The Iraqi Cabinet announced Thursday that it hanged 13 insurgents, the first executions of militants since the ouster of Saddam.

The announcement listed the name of only one of those hanged, Shukair Farid, a former policeman in the northern city of Mosul , who allegedly confessed that he had worked with Syrian foreign fighters to enlist fellow Iraqis to kill police and civilians.

"The competent authorities have today carried out the death sentences of 13 terrorists," the Cabinet announcement said.

Farid had "confessed that foreigners recruited him to spread the fear through killings and abductions," the government said.

A judicial official said the death sentences were handed down in separate trials and were carried out in Baghdad . The official spoke on condition of anonymity, fearing insurgent retribution.

In September, Iraq hanged three convicted murderers, the first executions of any convicts since Saddam's ouster in April 2003. The men, considered common criminals rather than insurgents, were convicted of killing three police officers, kidnapping and rape.

Capital punishment was suspended during the formal U.S. occupation, which ended in June 2004, and the Iraqis reinstated the penalty two months later for those found guilty of murder, endangering national security and distributing drugs, saying it was necessary to help put down the persistent insurgency.

The authorities also wanted to have the option of executing Saddam if he is convicted of crimes committed by his regime. Under the former dictator, 114 offenses were punishable by death.

Saddam and seven co-defendants are on trial for allegedly massacring more than 140 people in Dujail, north of Baghdad , after an assassination attempt against him there in 1982.

Death sentences must be approved by the three-member presidential council headed by President Jalal Talabani, who opposes executions. In the September hangings and again in the Thursday executions, Talabani refused to sign the authorization himself but gave his two vice presidents the authority.

A series of explosions Thursday rattled Baghdad , killing 17 civilians and wounding 31.

Police reported finding five more blindfolded, handcuffed bodies killed execution-style, three of them near Fallujah, west of Baghdad , and two others in the Sadr City Shiite slum in the east of the capital.

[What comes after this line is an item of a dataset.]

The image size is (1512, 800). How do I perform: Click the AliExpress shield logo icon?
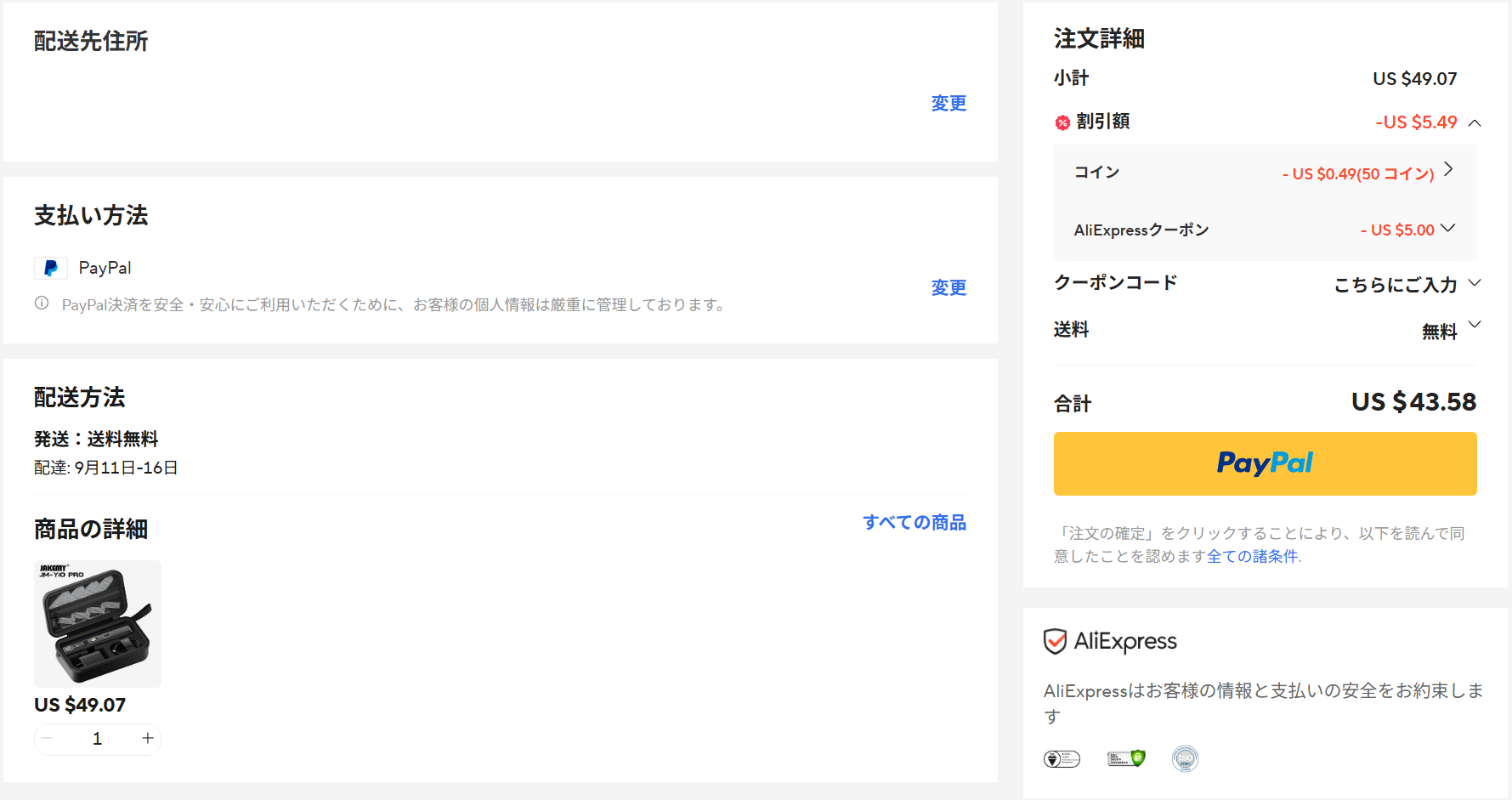pyautogui.click(x=1055, y=641)
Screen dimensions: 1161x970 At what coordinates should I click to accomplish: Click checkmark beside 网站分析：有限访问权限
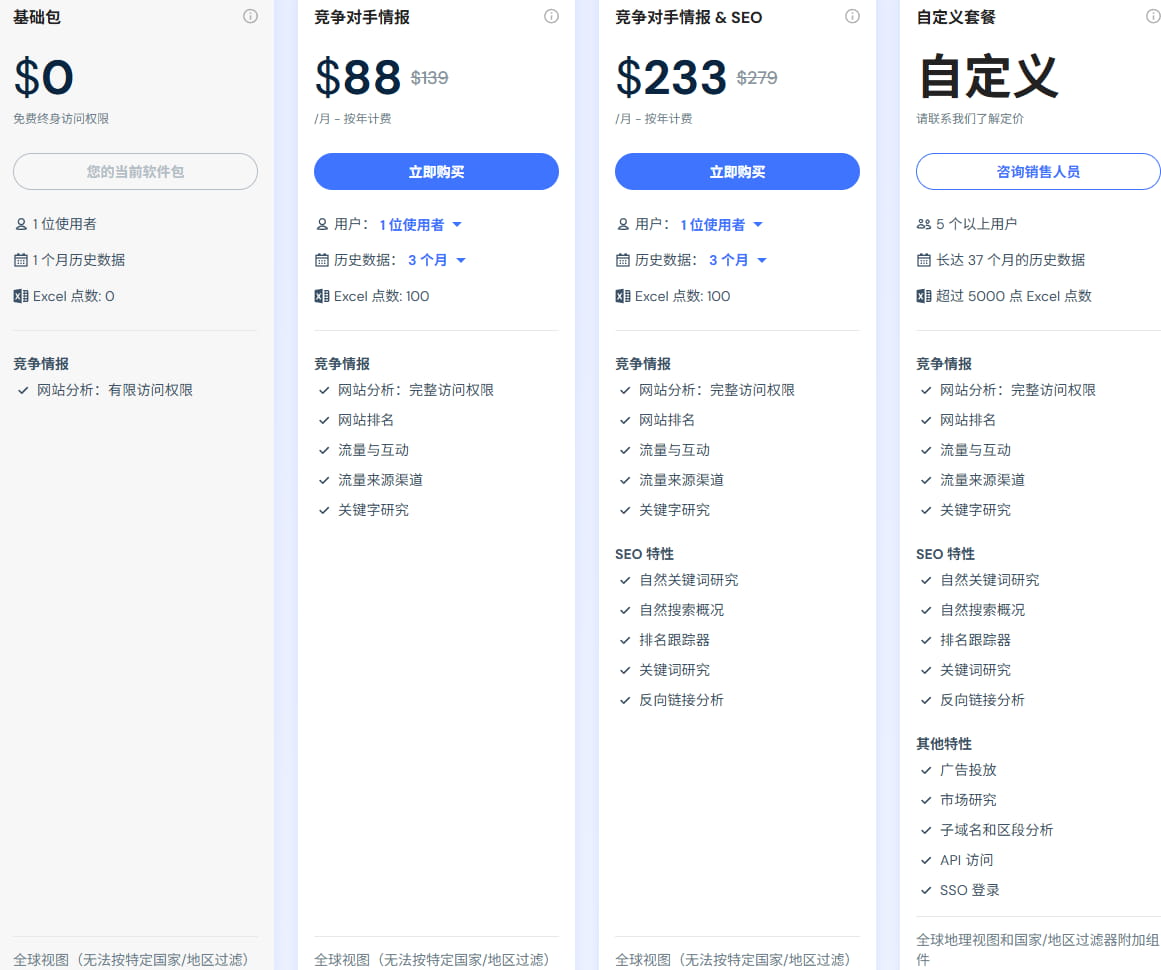[x=22, y=390]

The U.S. military reported the death of another Marine, killed Wednesday in insurgency-ridden Anbar province. At least 2,305 U.S. service members have died since the war started in March 2003, according to an Associated Press count.

In political developments, Shiite politicians said they asked President Talabani, a Kurd, to convene parliament March 19, one week past the constitutional deadline, marking an apparent compromise in the battle over a second term for Prime Minister Ibrahim al-Jaafari, a Shiite.

Shiite legislators Khaled al-Attiyah and Khudayer al-Khuzai told The Associated Press that the request for parliament to convene had been delivered to Talabani. On Sunday, the president sought to issue a decree that would have called the parliament into session on March 12, as spelled out in the constitution.

But the move was blocked when one of two vice presidents a Shiite initially refused to co-sign the decree as required by law. Vice President Adil Abdul-Mahdi relented Wednesday, but the issue still faced heated opposition from other Shiite political forces, especially in the powerful bloc loyal to radical cleric Muqtada al-Sadr, reports the AP.